Un matin de novembre 2019

par JEROME LEROY
Publié le 2 décembre 2019 à 22:42 Mise à jour le 4 décembre 2019

C’est un réveil en France, en novembre 2019, assez tôt. Douche et thé très noir, un poème de Jean Follain. Un poème le matin, lu au hasard, m’indique la couleur de la journée. C’est mon yi-king à moi, ou ma prière laïque. Je ne mets pas la radio, même pas la matinale de France Culture,

j’ai envie pour une fois de déjeuner en paix comme disait un chanteur suisse du monde d’avant. Il ne serait pas impossible que ce soit le dernier que j’ai acheté en cassette pour mettre dans l’autoradio.

Je sais de toute façon que Venise est inondée pour cause de réchauffement climatique, que Trump a dû proférer une énormité, que c’est tendu autour de la bande de Gaza et que le Disneyland préfasciste, en France, est en en pleine forme : ordre moral d’extrême gauche intersectionnelle d’un côté et maintien de l’ordre d’extrême droite ultra-libérale de l’autre.

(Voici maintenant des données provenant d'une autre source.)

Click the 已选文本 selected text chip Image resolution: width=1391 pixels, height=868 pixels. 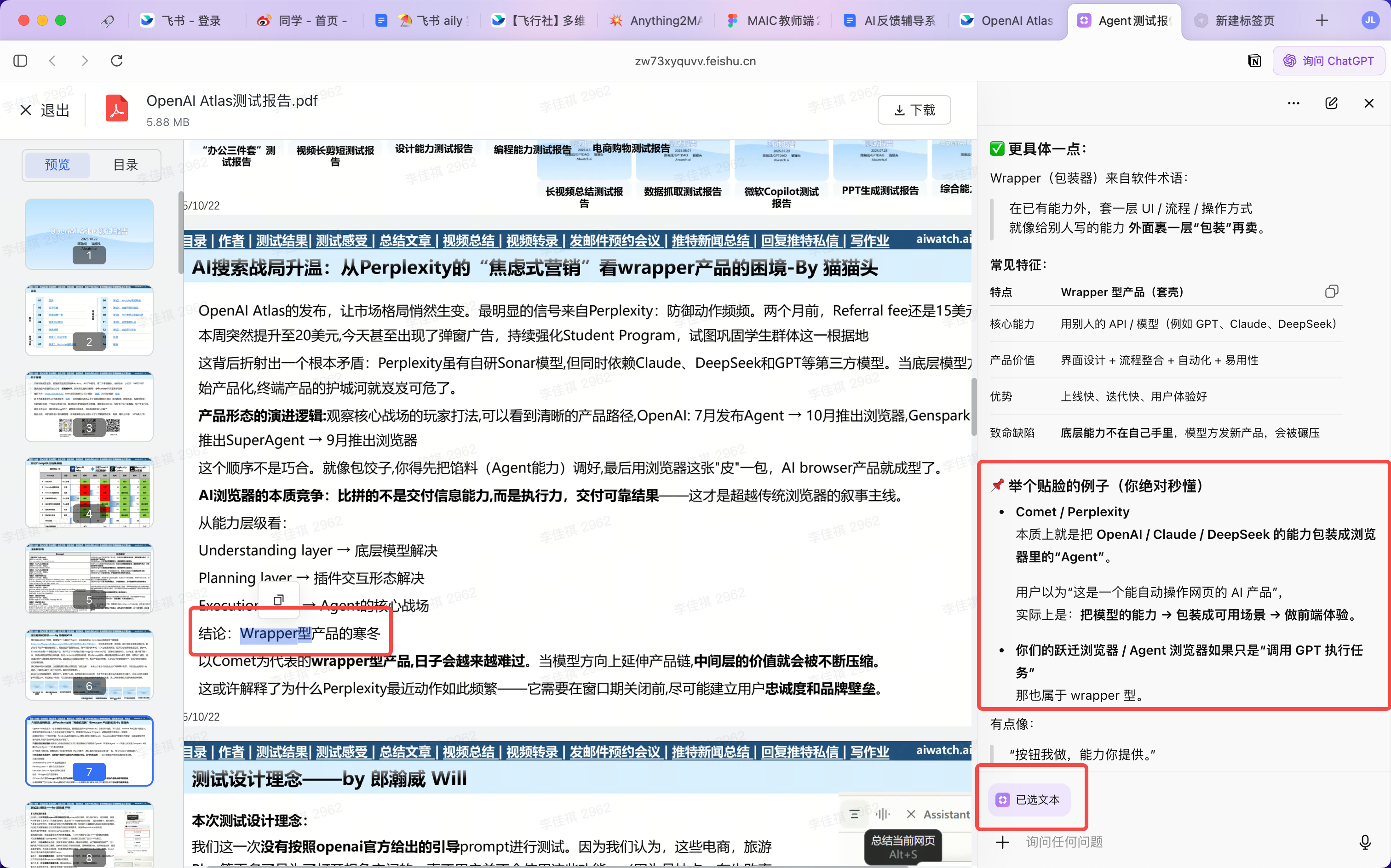click(1029, 799)
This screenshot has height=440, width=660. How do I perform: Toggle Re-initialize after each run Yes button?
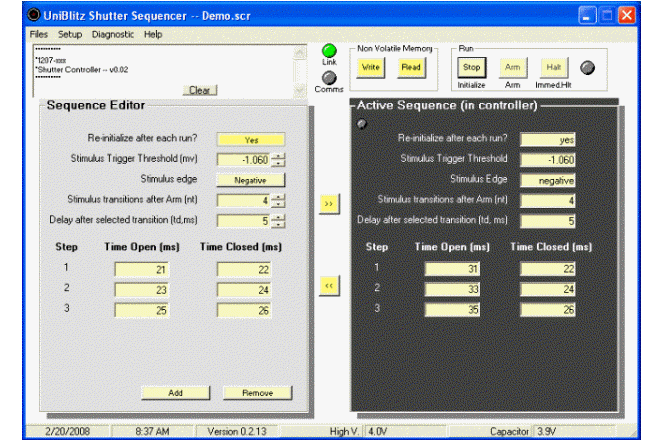251,140
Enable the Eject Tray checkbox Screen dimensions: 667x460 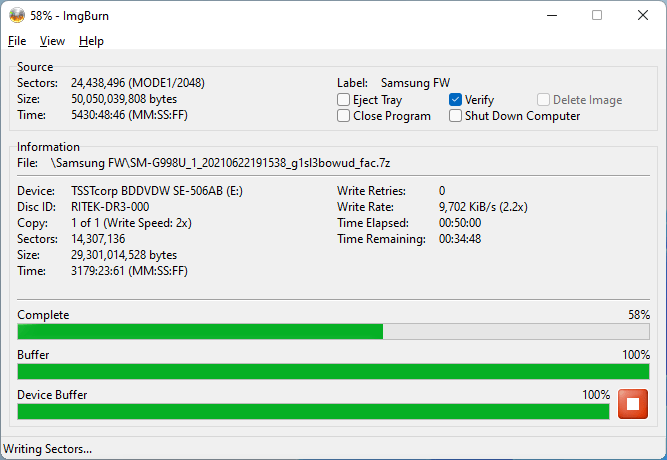click(344, 100)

Les uns règnent sur Twitter et Facebook et condamnent à la mort sociale les artistes en normalisant sévèrement le nouveau sexuellement correct. On fait semblant de ne plus comprendre le second degré et au nom des luttes légitimes des femmes, on remplace la justice par les réseaux sociaux. On passe d’un puritanisme à l’autre, de celui de Pompidou qui interdisait La religieuse de Rivette à celui d’aujourd’hui qui veut nettoyer par le vide les bibliothèques, les musées, les cinémathèques de tous les artistes soupçonnés de misogynie, de sexisme, même ceux d’il y a des siècles. On attend l’interdiction de Botticelli ou de Nabokov. Ce qui n’empêche pas n’importe quel môme d’être à deux clics de la pire des pornographies sur Internet, mais non, le problème, c’est Polanski. Il faut interdire aux gens de voir son film sur l’affaire Dreyfus, forcer les exploitants toujours un peu trouillards à le déprogrammer.

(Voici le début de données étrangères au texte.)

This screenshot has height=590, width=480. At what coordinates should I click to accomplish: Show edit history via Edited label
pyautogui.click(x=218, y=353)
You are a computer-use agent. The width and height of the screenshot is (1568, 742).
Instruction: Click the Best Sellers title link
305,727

Ne nous énervons pas. Reprenons du thé. Respirons. Il fait encore nuit, il pleut, c’est calme dans la rue. C’est un matin de novembre 2019, en France. Les autres, du côté de la Macronie, brisent la révolte sociale toujours brûlante des Gilets jaunes au bout d’un an par une stratégie délibérée de mutilations diverses et de provocations policières. Ils ont une conception terroriste du dialogue social derrière leur air « moderne ». Il est évident, dans un tel contexte, qu’il est hors de question de condamner quelque violence que ce soit. L’encourager et l’approuver, non, mais la condamner, vous pouvez toujours vous brosser surtout quand des chiens de garde jamais fatigués des chaînes d’infos en continu nous ressortent éternellement le refrain, pour parler de casseurs et de la police « très sollicitée qui fait merveilleusement son travail ». Avant de conclure qu’aujourd’hui, à quelques jours de la grande manif du 5 décembre il serait mieux de ne plus manifester. Évidemment. Ne t’énerve pas. Reprends du thé. Respire.

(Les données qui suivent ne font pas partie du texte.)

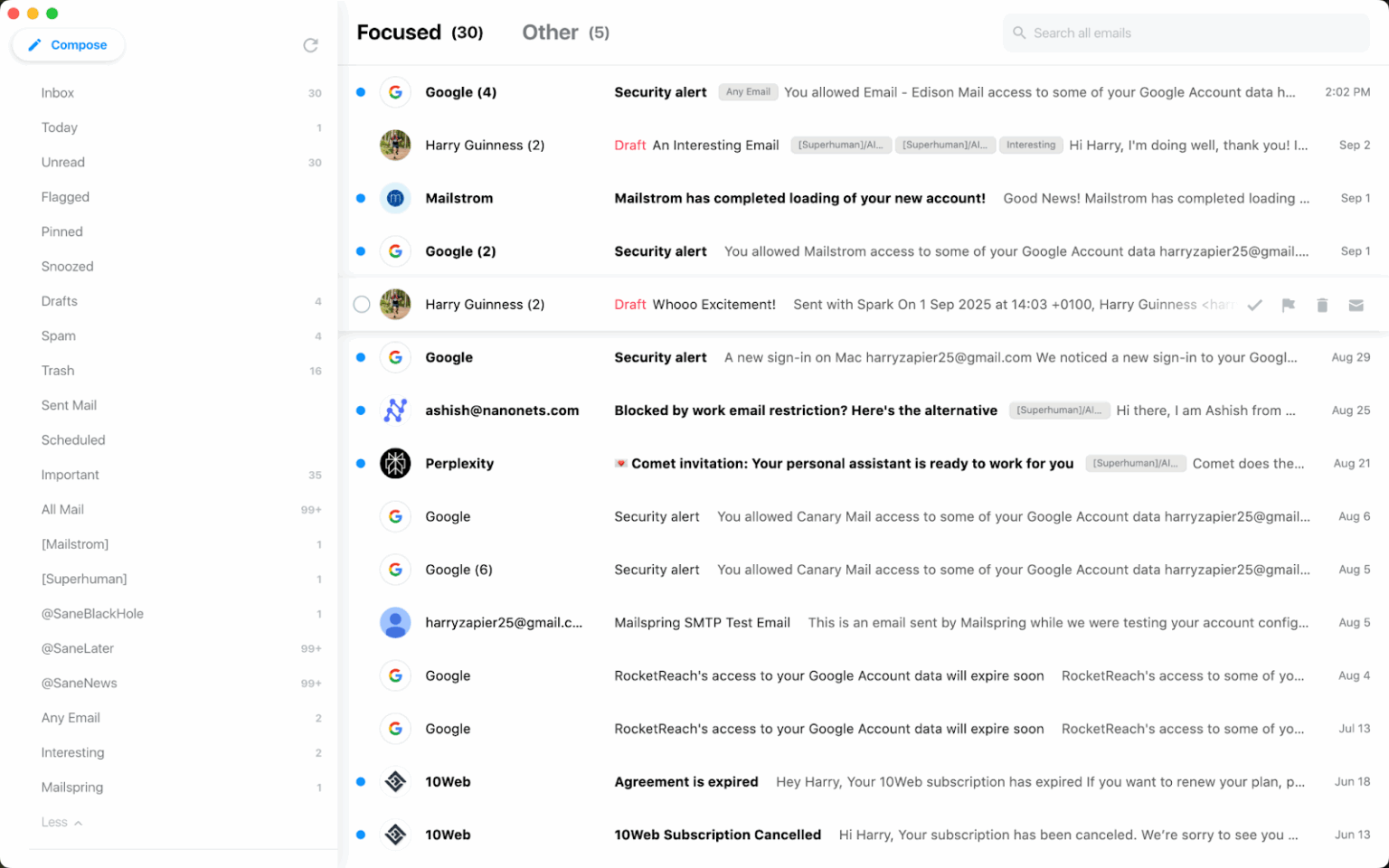
Task: Click the Perplexity sender logo icon
Action: [395, 463]
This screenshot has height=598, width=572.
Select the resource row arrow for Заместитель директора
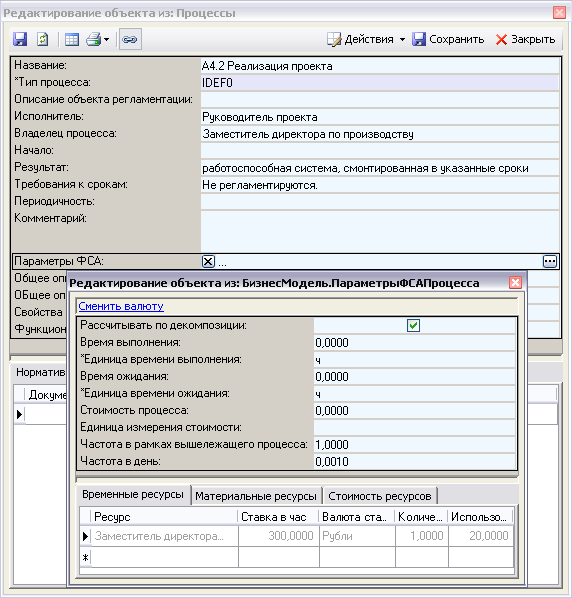[85, 536]
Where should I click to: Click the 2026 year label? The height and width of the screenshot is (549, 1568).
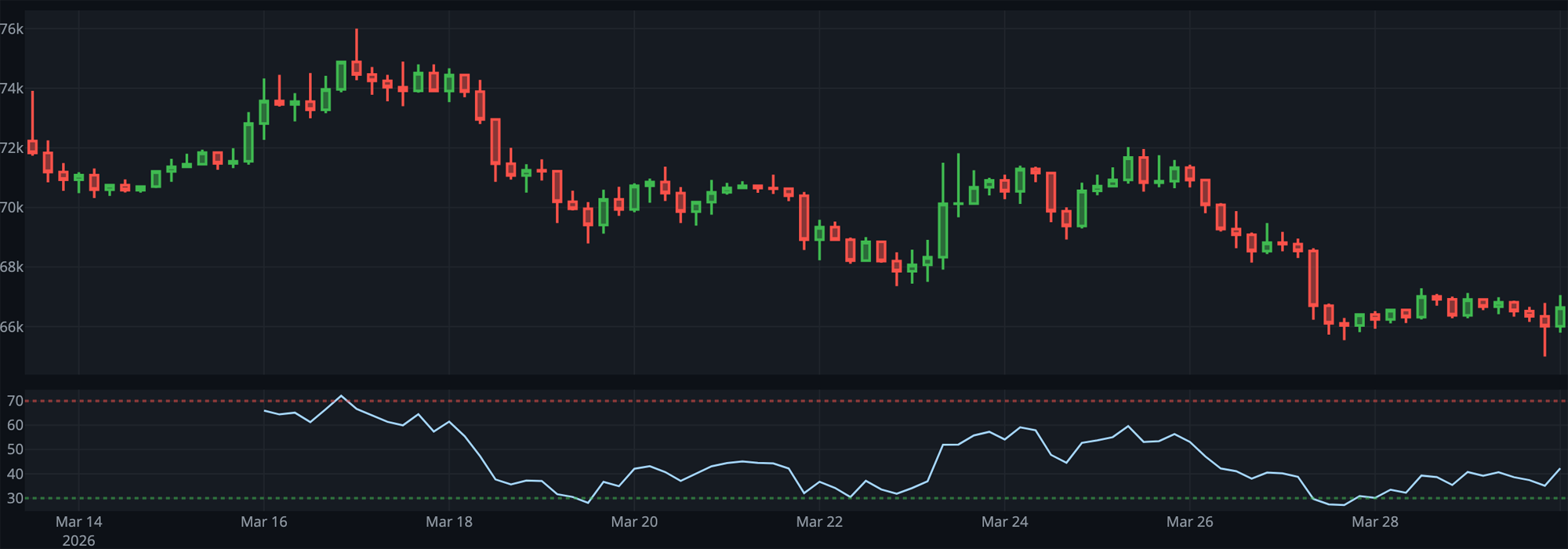point(78,540)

C’est un réveil en France, en novembre 2019. Mais il est aussi plein de gens très bien, mon pays. Je repense à « Noir sur la ville », le beau festival du roman noir de Lamballe qui a lieu à la mi-novembre. Je remercie tous ces bénévoles pour leur gentillesse, leur sens de l’accueil, leur fraternité non feinte, pour leur désir de promouvoir depuis plus de vingt ans un genre littéraire qui est celui de la critique sociale. Et j’ai aimé les huîtres à onze heures du matin du côté de Dahouët (beau comme un titre de Jacques Rozier, un cinéaste qui n’est pas encore interdit) avec un verre de muscadet, debout sur le port, à la bonne franquette. Le soleil s’est pointé juste à ce moment-là et juste pour ce moment-là : ce qui prouve bien qu’il fait toujours beau en Bretagne. En plus, c’est le seul festival de polar où je signe autant de romans noirs que de recueils de poésie, ce qui prouve qu’ils ont tout compris puisque c’est la même chose. C’est un réveil en France, en novembre 2019. Je vais boire un dernier mug de thé. Je vais écrire toute la journée. Pour dire nos espérances dans la beauté menacée du monde. Et attendre qu’on soit tous ensemble, le 5 décembre.

l Derniers ouvrages parus : Lou, après tout, tomes 1 et 2 (Syros )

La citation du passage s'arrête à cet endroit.